====== Source data ======
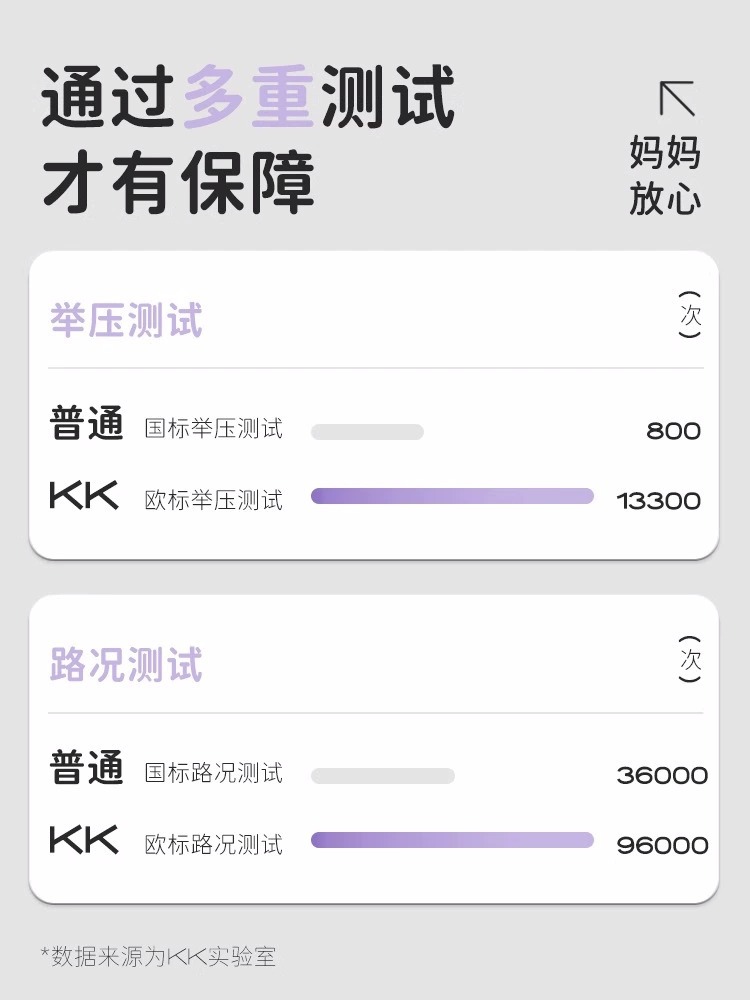This screenshot has height=1000, width=750.
Task: Click the purple 欧标路况测试 progress bar
Action: point(452,840)
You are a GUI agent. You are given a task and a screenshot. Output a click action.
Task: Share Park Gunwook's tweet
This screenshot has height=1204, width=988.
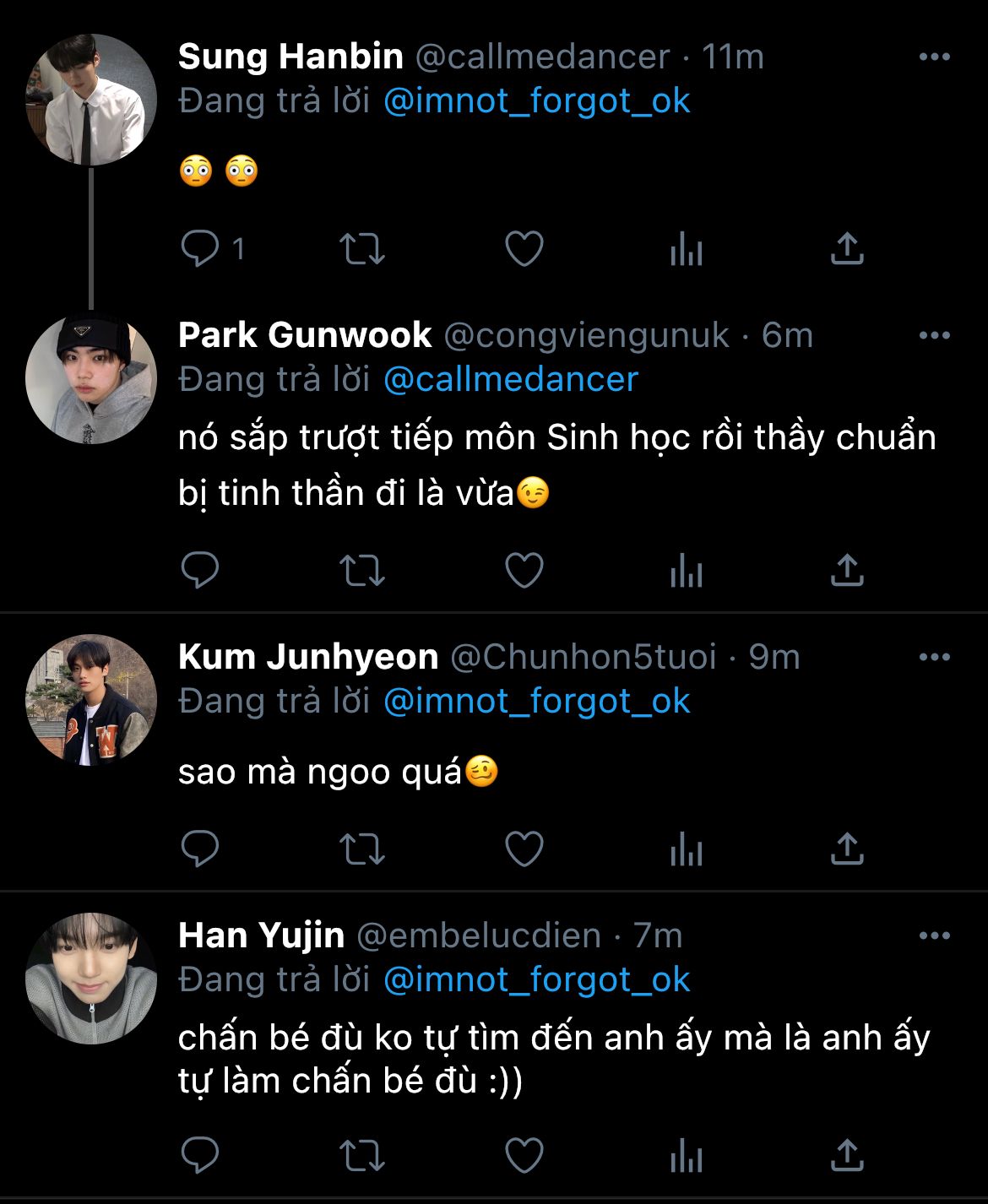[x=846, y=571]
======
Please rewrite all the entries above with "GUI agent" changed to "interface assistant" and nothing else altered, leaving out the pictures.

This screenshot has height=1000, width=750.
Task: Click the purple 欧标路况测试 progress bar
Action: point(452,840)
You are a interface assistant. You are given a task and a screenshot. Output a click action.
Task: Share Park Gunwook's tweet
This screenshot has height=1204, width=988.
[x=846, y=571]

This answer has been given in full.